As an entity, the city of Cincinnati plays host to a wide variety of solo musicians, who within their solitary existence regularly find solidarity and companionship - what they don’t have by way of bandmates, they more than make up for in friendships with other solo artists. What they’re missing in the form of extra or excess instrumentation, they balance out with sincerity and soul. That’s not to say your average full-band experience is any less intimate, but there’s something vulnerable and magnetic about the lone musician, with their lone instrument.
I’ve always been impressed, and often caught off guard, by the ability of a solitary musician to not just create, but to share. The courage to both mine the depths of their own experience and then express those feelings, memories, and more often than not, losses, has been a source of constant fascination, as well as appreciation. Matt Baumann, better known as WolfCryer, is no exception.
It’s been a tumultuous couple of years for WolfCryer, filled with the kind of storied, intense happenings that tend to hurt like hell in the moment, those plummeting valleys, but can result in heightened awareness, the artistic peaks. Even while plumbing the depths of so much raw emotion, of living in those moments of pain and frustration, the reconciliation - both within and outside oneself - that follows is a buoy, as sublime as it is entirely too apparent.
The impending release of his 8 track EP, The Prospect Of Wind, finds WolfCryer at a crossroads. An album of his own creation, design, and production, The Prospect of Wind is filled with the melancholic, dust-blown imagery and metaphorical acrobatics of his previous material. However, where there was a strongly-played banjo - more jazz than blues, more strum than pluck - that was just as much a part of what made WolfCryer, WolfCryer, there’s now a guitar, soulfully cascading over, around, and through each track. It’s an album that can proudly sit next to musicians like Chuck Ragan, of Hot Water Music, whose solo material delightfully hearkens back to a much simpler form of musical communication, and is all the better for doing so.
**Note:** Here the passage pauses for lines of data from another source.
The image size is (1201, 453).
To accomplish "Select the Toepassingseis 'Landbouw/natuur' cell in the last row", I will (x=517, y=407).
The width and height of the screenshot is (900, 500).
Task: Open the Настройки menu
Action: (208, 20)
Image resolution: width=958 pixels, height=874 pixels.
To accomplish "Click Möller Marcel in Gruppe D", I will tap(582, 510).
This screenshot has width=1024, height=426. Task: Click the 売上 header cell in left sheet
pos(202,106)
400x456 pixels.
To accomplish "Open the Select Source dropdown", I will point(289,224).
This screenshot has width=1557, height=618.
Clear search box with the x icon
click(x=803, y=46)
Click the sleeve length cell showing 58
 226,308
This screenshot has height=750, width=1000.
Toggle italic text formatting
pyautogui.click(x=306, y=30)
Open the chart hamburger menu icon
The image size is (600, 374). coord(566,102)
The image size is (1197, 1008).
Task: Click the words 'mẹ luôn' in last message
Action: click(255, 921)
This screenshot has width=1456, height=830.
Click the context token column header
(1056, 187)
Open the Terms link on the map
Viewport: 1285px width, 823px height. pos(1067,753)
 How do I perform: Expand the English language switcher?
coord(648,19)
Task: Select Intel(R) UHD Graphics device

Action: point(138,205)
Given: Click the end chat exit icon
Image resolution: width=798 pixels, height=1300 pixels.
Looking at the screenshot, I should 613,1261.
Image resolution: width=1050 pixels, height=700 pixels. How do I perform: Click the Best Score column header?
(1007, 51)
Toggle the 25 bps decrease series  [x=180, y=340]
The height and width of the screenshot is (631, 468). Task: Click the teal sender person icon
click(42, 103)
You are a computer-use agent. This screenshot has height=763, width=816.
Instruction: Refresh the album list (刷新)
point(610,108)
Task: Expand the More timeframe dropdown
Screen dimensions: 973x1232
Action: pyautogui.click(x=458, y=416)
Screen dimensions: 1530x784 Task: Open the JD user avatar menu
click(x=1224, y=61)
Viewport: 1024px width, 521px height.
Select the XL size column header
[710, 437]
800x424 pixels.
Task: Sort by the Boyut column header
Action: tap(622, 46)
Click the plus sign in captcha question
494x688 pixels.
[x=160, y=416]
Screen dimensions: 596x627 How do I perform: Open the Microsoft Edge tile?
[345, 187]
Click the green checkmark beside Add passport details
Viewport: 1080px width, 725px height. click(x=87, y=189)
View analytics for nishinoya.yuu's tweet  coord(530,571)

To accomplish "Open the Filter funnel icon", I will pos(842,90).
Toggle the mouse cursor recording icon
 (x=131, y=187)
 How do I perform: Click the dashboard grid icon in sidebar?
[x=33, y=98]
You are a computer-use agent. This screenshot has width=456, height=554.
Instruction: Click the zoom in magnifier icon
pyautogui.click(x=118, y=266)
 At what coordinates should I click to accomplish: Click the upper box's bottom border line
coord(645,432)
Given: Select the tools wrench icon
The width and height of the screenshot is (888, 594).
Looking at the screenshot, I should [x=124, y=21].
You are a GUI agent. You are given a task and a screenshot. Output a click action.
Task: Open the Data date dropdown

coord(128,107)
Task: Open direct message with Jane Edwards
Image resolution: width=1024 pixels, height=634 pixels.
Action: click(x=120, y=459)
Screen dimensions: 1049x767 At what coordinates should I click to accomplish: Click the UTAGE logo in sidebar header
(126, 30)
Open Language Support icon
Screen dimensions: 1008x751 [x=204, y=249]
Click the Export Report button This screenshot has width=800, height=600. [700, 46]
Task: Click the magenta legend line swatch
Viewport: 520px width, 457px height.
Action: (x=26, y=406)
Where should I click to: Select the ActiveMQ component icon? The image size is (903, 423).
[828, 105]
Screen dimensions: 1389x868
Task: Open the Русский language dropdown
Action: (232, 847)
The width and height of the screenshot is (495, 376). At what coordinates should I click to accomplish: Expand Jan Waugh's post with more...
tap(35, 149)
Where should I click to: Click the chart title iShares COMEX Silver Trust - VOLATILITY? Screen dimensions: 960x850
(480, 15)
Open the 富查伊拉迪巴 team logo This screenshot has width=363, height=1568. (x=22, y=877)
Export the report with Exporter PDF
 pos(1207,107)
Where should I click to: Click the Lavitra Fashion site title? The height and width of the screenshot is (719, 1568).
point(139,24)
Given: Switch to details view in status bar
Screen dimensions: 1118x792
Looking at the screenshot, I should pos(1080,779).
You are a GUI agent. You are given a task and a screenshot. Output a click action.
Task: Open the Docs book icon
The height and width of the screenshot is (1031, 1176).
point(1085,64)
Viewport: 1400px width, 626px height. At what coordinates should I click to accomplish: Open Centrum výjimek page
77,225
Vocally, The Prospect of Wind plays much like the rest of WolfCryer’s back catalog, but it does take on a slightly different tenor when paired with the accompanying guitar. It’s no less soulful or ruminative, simply… different. And in this case, different isn’t a bad thing, as his voice works just as well with guitar as it does banjo. What makes the choice interesting is that, as of the end of his set this coming Friday, WolfCryer will be taking a voluntary leave of absence from playing shows. For how long, I’m not sure. I’d be willing to bet he’s not sure, either. The choice to willfully change a significant element of your sound is a bold one, especially when in a particularly minimal state of being to begin with, and I think it works particularly well here.
Creating music is an intense, personal experience, a labor of love that can come from the loneliest, darkest places. As WolfCryer has spent a lot of his time digging into those catacombs, scraping off scabs to wounds barely healed, it’s understandable to want to step away from that, to need to step away. That he’s choosing to do so on his own terms, as the prospect of real, sweeping change looms - and in fact has already come to pass - isn’t necessarily a reason to mourn, so much as it is a reason to celebrate and be thankful for what he’s shared. At the risk of sounding trite, you never know which way the wind will blow. Maybe, sometimes, it’s best to just see what happens.
WolfCryer will be celebrating the release of The Prospect of Wind this Friday September 26th at the Southgate House Revival, in the Revival Room, alongside touring acts Andra Taylor and Nate Dodge, and JCK.